Rows from a screen grounding dataset
◆ ◆ ◆ ◆ ◆

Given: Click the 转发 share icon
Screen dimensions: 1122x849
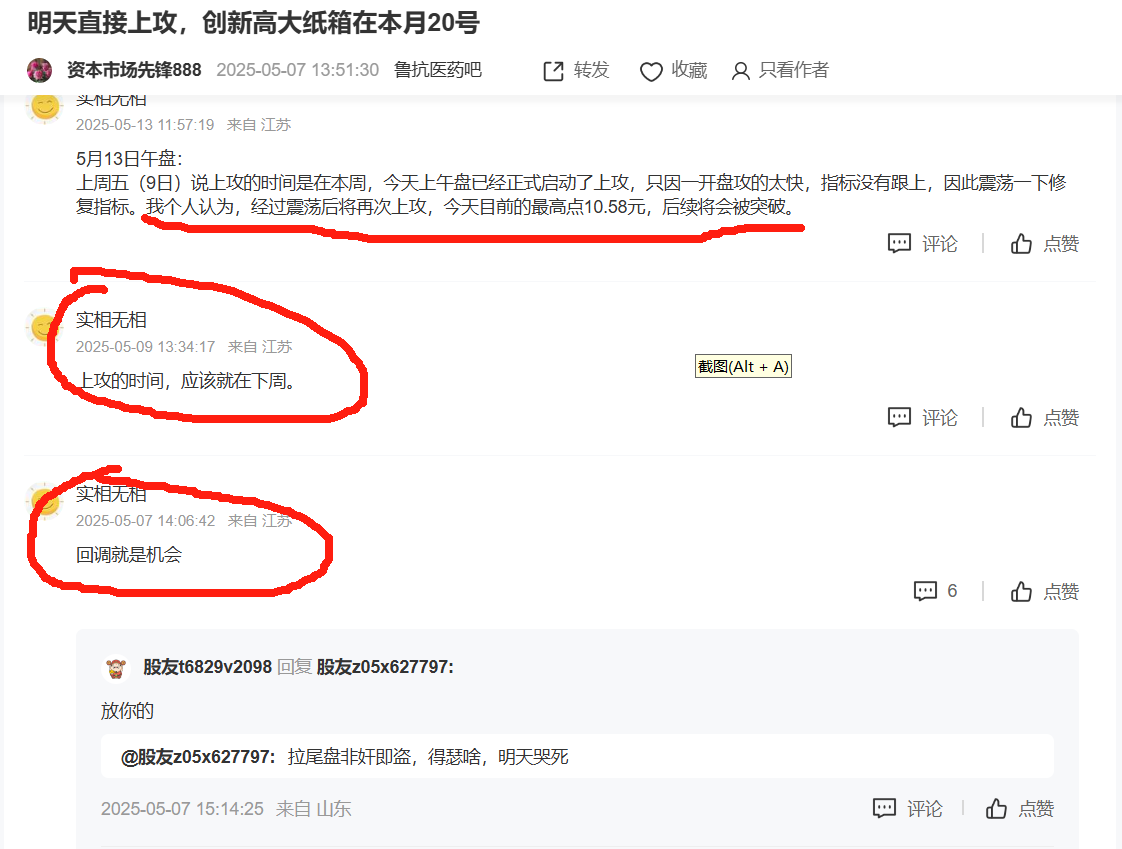Looking at the screenshot, I should click(x=554, y=71).
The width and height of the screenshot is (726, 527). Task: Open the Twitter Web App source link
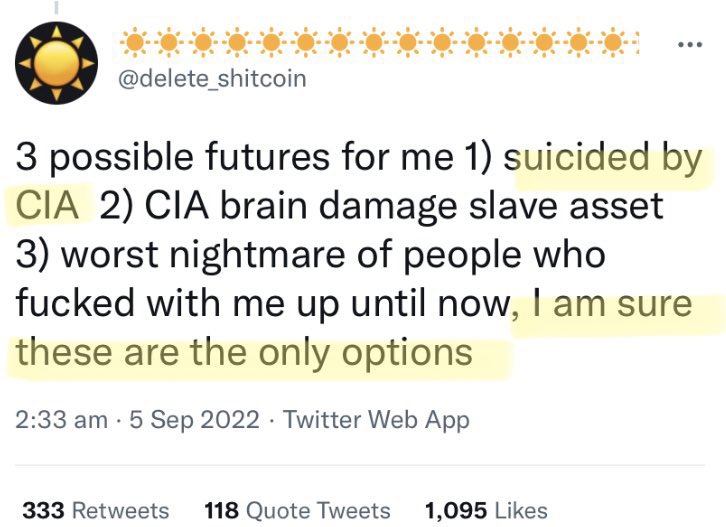[x=376, y=421]
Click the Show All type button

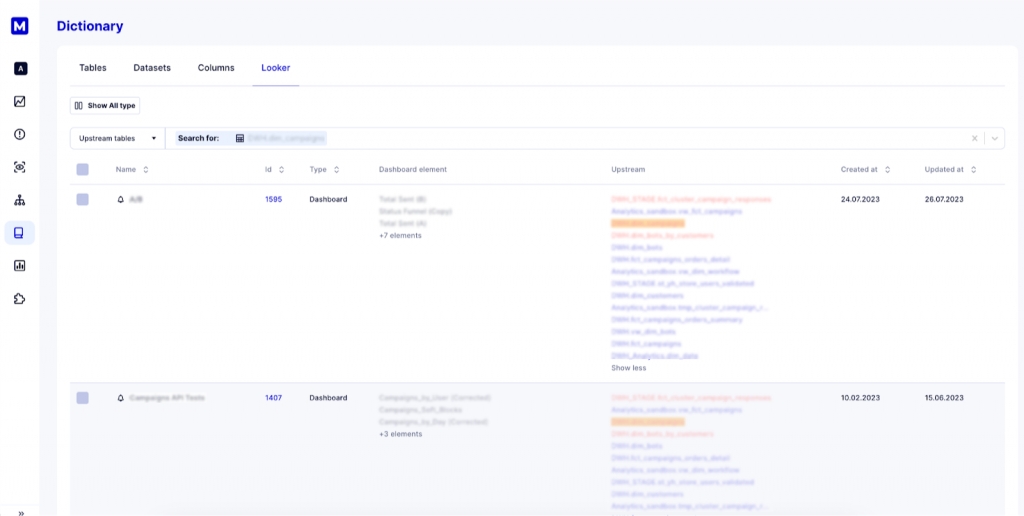pyautogui.click(x=105, y=105)
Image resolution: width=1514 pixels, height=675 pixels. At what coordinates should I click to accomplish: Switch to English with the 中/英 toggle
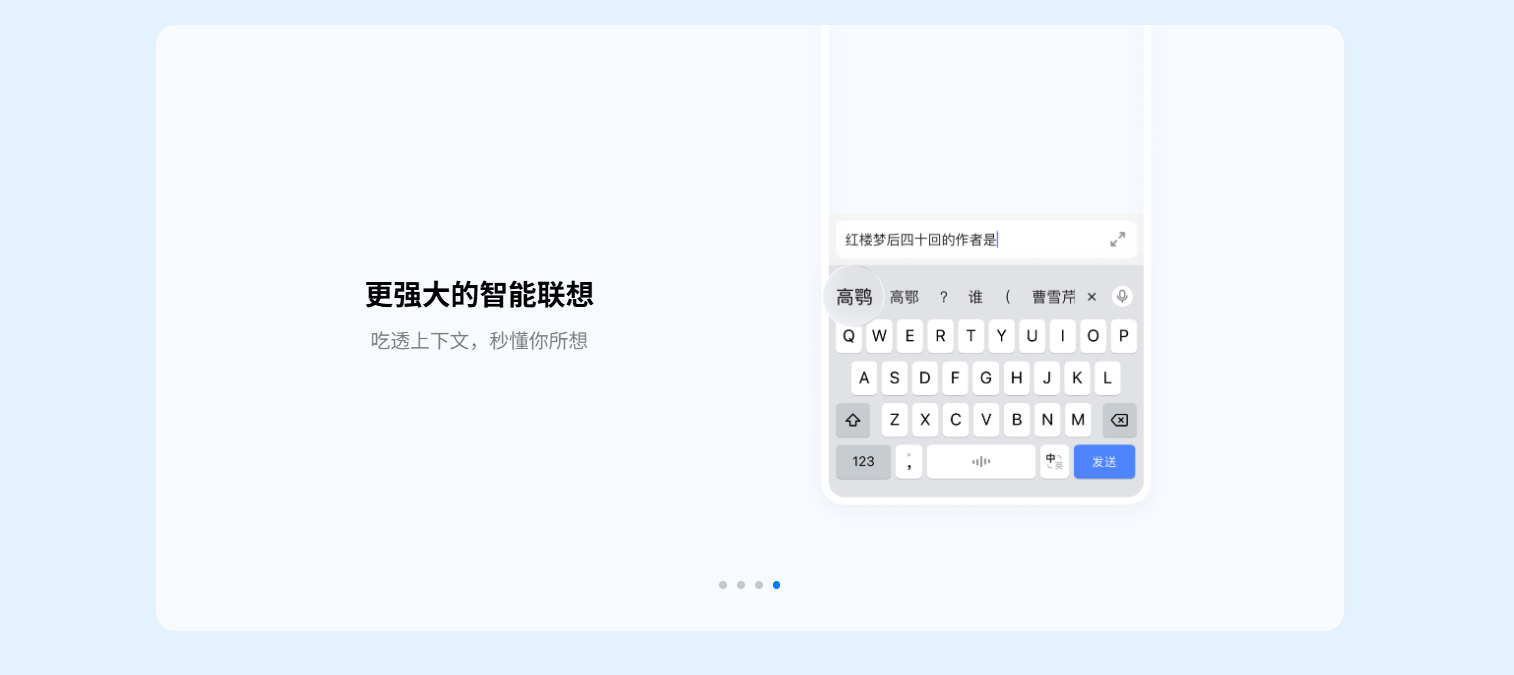(x=1054, y=461)
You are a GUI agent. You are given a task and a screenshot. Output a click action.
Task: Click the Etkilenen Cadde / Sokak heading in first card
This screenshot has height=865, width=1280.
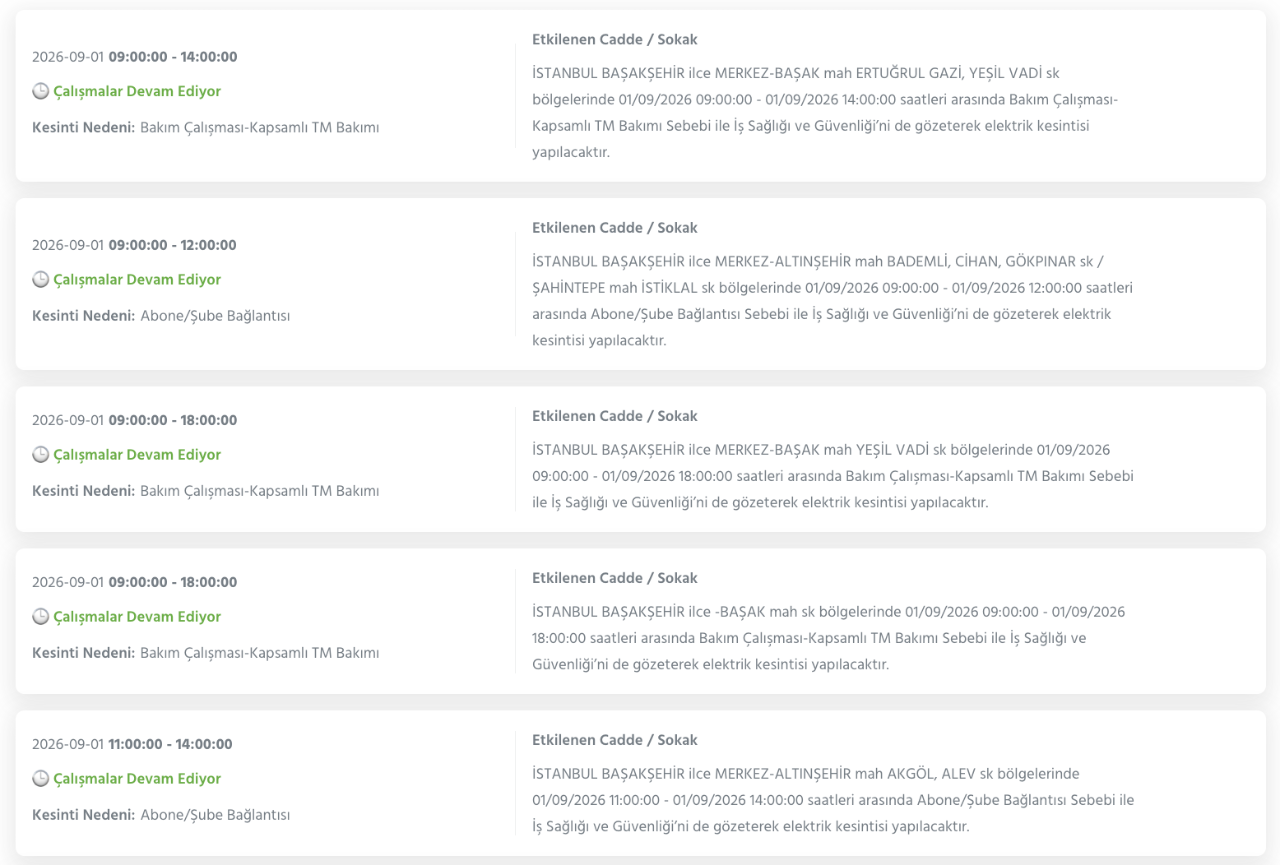(615, 40)
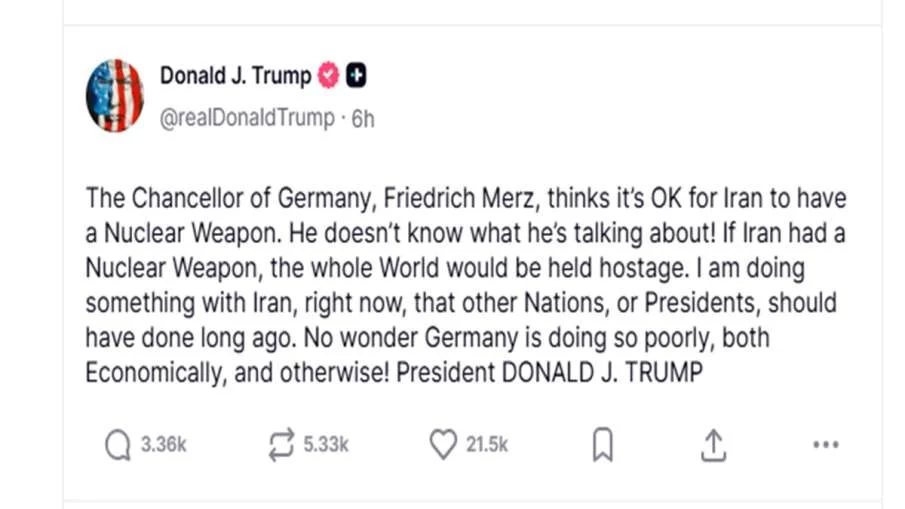905x509 pixels.
Task: Click the ReTruth repost arrows icon
Action: 281,445
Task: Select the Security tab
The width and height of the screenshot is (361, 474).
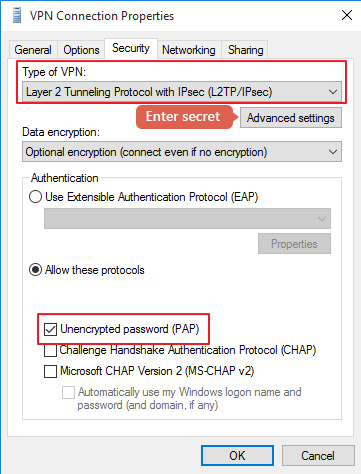Action: coord(131,48)
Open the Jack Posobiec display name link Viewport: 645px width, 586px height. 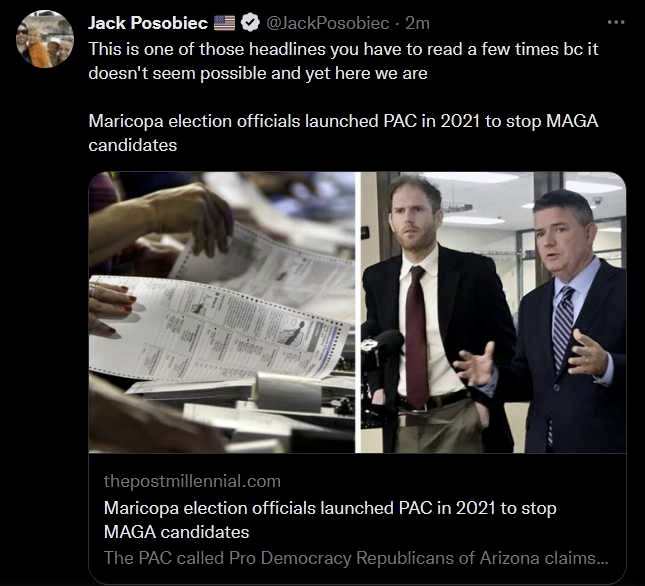148,23
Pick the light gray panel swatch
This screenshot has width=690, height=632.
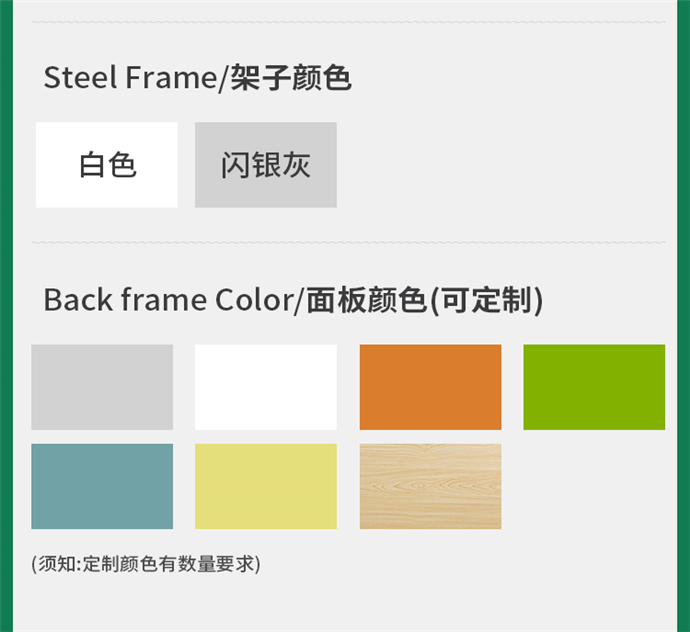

◆ ◆ ◆ ◆ ◆

Written exercise:
Extract each line of the records above that contains the word "This".

Result of the exercise:
This screenshot has height=865, width=1280.
This screenshot has width=690, height=632.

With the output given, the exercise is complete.